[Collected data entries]
● ● ● ●

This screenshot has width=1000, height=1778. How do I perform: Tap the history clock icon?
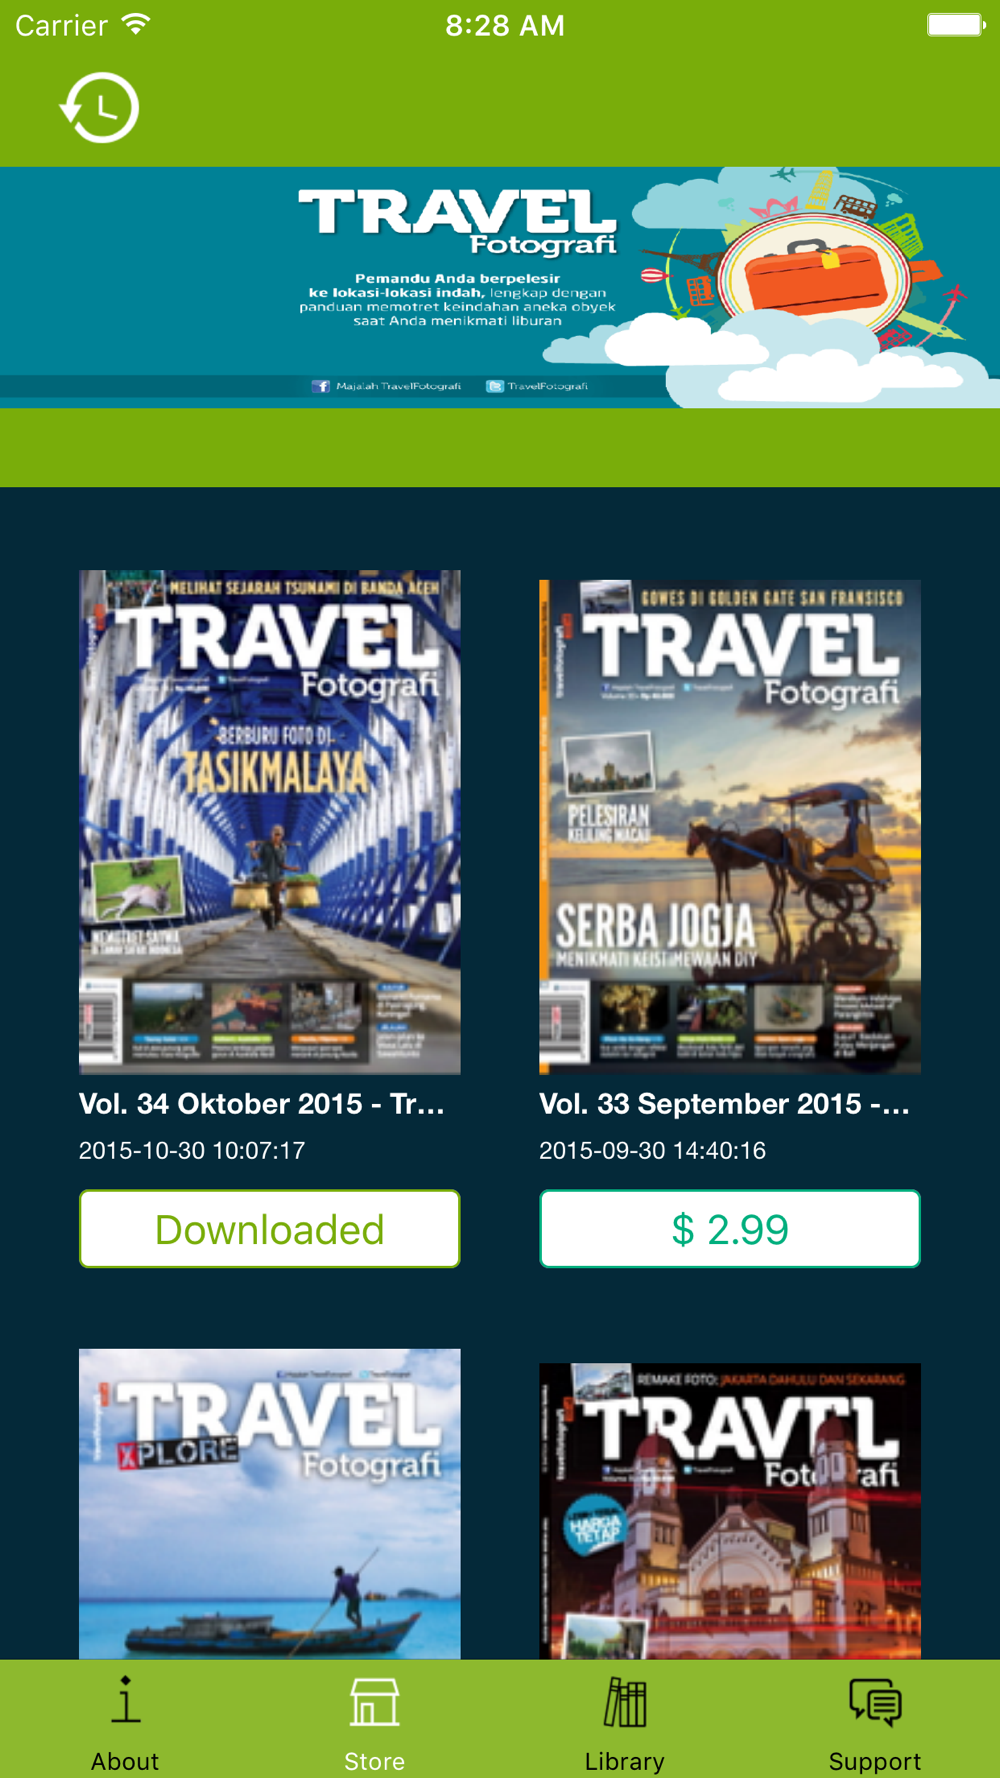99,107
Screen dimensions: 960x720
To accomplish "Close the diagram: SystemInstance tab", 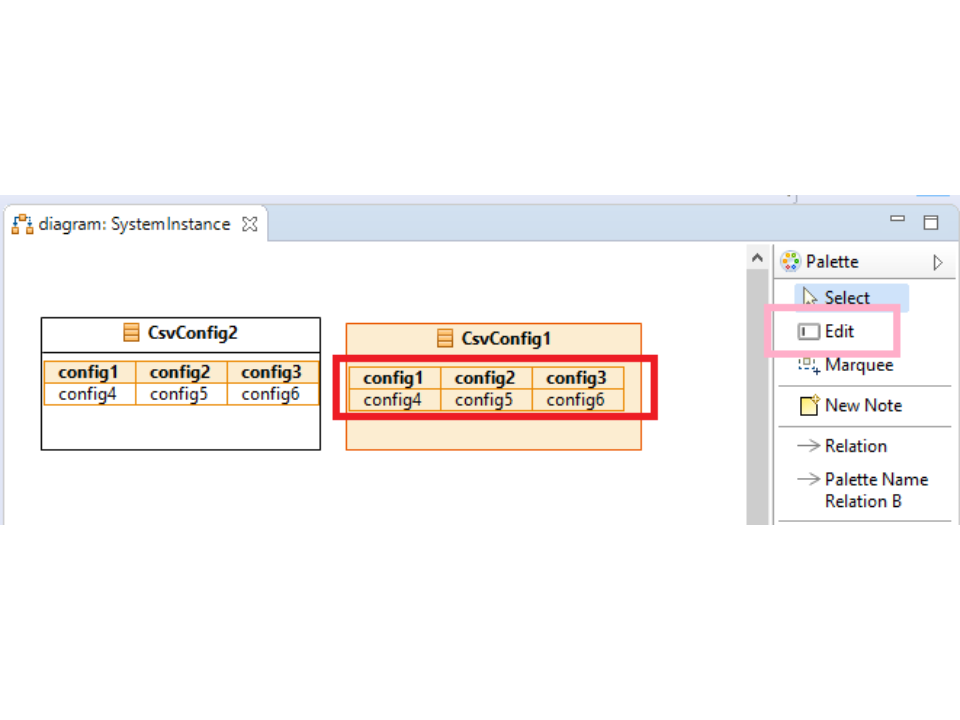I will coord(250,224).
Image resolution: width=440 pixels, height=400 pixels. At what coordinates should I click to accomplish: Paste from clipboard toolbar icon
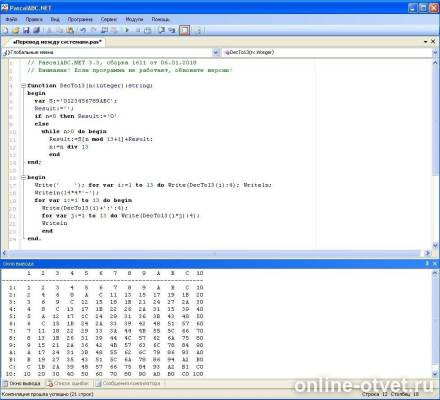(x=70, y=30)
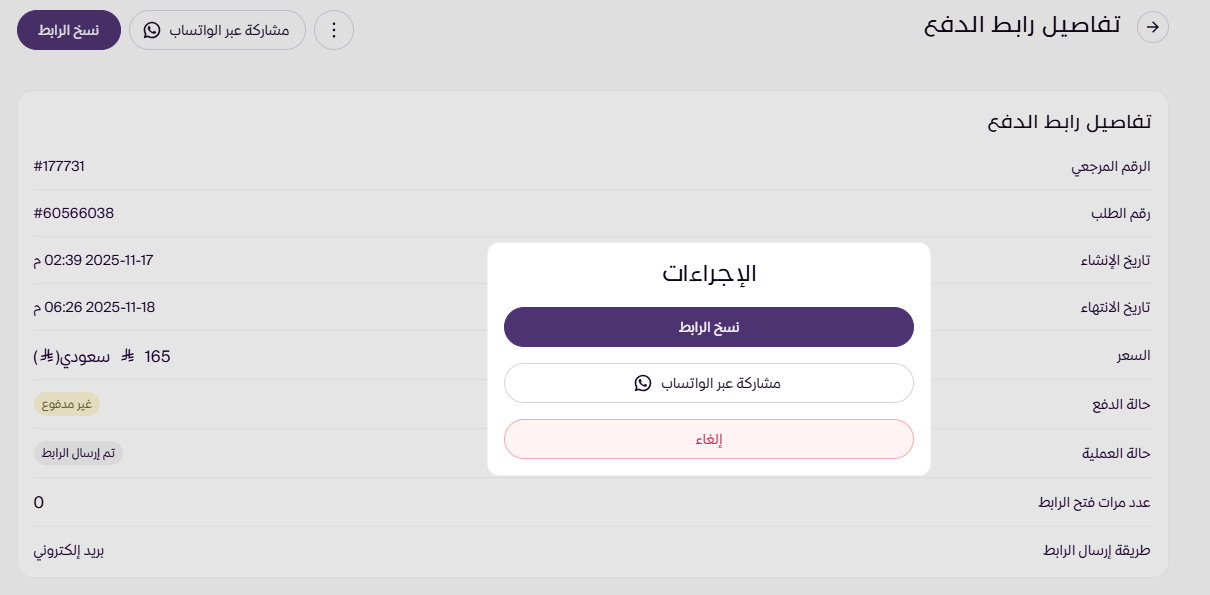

● ● ● ●

**What needs to be done**
The response must restate exactly the lines from the one containing "Image resolution: width=440" through the end of the records above and must leave out all pictures.

**Result**
Image resolution: width=440 pixels, height=400 pixels. At what coordinates should I click to accomplish: Paste from clipboard toolbar icon
(x=70, y=30)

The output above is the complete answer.